Studio album by The Early November
- Released: October 7, 2003
- Studio: Portrait Recording, Lincoln Park, New Jersey
- Genre: Emo, alternative rock, pop punk
- Length: 46:40
- Label: Drive-Thru
- Producer: Chris Badami, Arthur Enders

The Early November chronology
| For All of This (2002) | The Room's Too Cold (2003) | The Acoustic EP (2005) |

= The Room's Too Cold =

The Room's Too Cold is the debut studio album by the American rock band The Early November, released on October 7, 2003, through Drive-Thru Records.

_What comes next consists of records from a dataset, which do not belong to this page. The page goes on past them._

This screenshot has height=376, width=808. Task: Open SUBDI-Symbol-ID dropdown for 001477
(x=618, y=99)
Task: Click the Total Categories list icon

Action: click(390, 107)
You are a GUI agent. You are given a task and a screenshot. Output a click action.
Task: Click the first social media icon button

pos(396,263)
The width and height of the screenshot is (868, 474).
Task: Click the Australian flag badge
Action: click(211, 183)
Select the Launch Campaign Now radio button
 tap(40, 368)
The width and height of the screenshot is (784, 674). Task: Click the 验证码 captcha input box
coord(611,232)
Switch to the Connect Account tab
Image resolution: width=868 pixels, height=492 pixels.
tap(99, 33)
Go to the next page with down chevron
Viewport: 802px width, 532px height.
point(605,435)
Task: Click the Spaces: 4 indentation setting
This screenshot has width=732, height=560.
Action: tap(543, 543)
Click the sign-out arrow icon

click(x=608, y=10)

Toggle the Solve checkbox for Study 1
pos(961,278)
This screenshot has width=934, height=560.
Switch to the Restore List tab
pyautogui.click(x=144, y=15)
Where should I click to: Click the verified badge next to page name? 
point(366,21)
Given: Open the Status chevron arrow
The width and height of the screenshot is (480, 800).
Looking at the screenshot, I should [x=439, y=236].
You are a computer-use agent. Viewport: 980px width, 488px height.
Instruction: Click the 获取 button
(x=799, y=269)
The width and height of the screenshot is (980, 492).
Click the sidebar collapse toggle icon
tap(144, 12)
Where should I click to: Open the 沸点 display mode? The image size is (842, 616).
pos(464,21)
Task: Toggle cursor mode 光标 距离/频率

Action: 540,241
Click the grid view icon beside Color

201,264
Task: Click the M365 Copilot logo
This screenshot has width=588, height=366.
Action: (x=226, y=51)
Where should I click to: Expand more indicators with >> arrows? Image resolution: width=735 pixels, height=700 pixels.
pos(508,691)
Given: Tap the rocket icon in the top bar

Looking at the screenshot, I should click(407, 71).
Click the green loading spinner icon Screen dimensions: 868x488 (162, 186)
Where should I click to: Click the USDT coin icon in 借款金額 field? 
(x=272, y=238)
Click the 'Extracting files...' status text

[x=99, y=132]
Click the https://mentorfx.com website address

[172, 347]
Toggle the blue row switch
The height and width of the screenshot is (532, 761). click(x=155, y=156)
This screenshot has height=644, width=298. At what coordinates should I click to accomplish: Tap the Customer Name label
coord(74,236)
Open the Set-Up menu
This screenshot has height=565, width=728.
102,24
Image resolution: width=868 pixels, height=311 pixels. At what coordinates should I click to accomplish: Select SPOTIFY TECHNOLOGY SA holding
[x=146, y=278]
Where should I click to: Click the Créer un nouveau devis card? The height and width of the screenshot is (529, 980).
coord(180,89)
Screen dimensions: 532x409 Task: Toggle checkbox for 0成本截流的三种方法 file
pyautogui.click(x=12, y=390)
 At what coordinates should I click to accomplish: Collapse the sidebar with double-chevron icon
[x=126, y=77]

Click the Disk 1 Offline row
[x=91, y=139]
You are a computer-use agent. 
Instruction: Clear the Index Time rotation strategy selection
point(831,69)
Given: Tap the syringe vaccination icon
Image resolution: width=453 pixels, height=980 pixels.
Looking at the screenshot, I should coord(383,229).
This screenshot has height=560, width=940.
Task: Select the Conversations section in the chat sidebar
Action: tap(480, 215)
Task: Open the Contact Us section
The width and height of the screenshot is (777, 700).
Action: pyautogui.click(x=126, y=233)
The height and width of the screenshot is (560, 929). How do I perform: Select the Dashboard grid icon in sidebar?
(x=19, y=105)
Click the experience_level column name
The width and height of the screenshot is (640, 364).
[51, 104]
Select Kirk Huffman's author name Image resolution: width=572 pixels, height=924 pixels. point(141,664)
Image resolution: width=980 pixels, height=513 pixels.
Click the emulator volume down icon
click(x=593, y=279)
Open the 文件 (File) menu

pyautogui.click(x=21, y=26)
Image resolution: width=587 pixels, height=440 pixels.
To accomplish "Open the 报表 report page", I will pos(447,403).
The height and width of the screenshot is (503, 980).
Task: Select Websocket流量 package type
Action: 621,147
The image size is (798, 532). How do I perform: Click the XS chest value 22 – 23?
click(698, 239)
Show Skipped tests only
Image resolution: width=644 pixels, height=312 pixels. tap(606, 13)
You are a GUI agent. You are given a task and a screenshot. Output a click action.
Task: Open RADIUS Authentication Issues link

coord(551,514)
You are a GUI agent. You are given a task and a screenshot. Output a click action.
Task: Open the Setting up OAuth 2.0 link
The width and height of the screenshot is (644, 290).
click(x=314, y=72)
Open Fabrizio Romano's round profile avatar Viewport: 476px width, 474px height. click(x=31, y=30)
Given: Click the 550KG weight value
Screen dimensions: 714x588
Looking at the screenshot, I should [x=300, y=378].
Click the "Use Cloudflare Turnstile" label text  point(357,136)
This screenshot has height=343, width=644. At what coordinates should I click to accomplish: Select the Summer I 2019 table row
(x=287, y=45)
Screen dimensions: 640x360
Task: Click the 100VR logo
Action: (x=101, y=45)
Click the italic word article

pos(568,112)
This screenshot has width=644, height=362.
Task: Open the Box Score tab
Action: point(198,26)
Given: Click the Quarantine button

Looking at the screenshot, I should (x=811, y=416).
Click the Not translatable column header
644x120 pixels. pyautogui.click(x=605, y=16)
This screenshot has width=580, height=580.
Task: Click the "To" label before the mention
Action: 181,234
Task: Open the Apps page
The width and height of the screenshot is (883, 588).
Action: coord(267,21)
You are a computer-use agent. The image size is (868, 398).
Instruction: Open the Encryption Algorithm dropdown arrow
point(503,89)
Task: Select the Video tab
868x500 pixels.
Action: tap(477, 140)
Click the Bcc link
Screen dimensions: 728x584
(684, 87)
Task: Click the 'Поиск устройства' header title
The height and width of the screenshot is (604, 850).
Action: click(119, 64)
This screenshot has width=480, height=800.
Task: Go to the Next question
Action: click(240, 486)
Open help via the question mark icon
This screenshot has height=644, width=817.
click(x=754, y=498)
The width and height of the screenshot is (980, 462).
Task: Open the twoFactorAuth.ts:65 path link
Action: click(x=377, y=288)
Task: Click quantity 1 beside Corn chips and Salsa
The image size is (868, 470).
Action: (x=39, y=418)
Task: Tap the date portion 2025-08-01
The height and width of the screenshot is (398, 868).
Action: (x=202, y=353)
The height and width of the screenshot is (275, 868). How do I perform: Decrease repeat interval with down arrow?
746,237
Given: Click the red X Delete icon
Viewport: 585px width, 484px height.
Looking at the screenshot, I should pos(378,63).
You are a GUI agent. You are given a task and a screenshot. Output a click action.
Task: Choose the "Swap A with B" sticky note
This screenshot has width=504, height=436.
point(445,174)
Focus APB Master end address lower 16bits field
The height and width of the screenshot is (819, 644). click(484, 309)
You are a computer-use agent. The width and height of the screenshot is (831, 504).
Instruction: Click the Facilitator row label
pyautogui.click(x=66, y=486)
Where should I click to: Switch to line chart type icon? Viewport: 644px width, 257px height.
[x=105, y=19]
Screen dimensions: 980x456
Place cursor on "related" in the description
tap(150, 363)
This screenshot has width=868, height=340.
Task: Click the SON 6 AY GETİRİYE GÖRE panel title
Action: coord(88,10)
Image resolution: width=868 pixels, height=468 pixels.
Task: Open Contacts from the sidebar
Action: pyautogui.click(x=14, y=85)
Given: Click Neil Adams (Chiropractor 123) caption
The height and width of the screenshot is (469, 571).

Combining elements of emo and pop punk, that album's material is considered to represent scene music by publications such as Alternative Press.

Professional ratings
Review scores
| Source | Rating |
| AllMusic | Star |
| CMJ New Music Monthly | Favorable |
| The Mag | Star |
| Melodic | Star |

==Background and recording==
The Room's Too Cold was produced by Chris Badami and co-produced by frontman Arthur 'Ace' Enders and was recorded at Portrait Recording Studio in Lincoln Park, New Jersey. Badami also acted as engineer, with assistance from Michelle Dispenziere; Badami mixed the tracks before the album was mastered by Alan Douches at West West Side Music in New York City. The band recorded 17 songs in total for the album, with 11 songs making the final cut. Enders and Badami met with David Rimelis to arrange a string part for "Ever So Sweet".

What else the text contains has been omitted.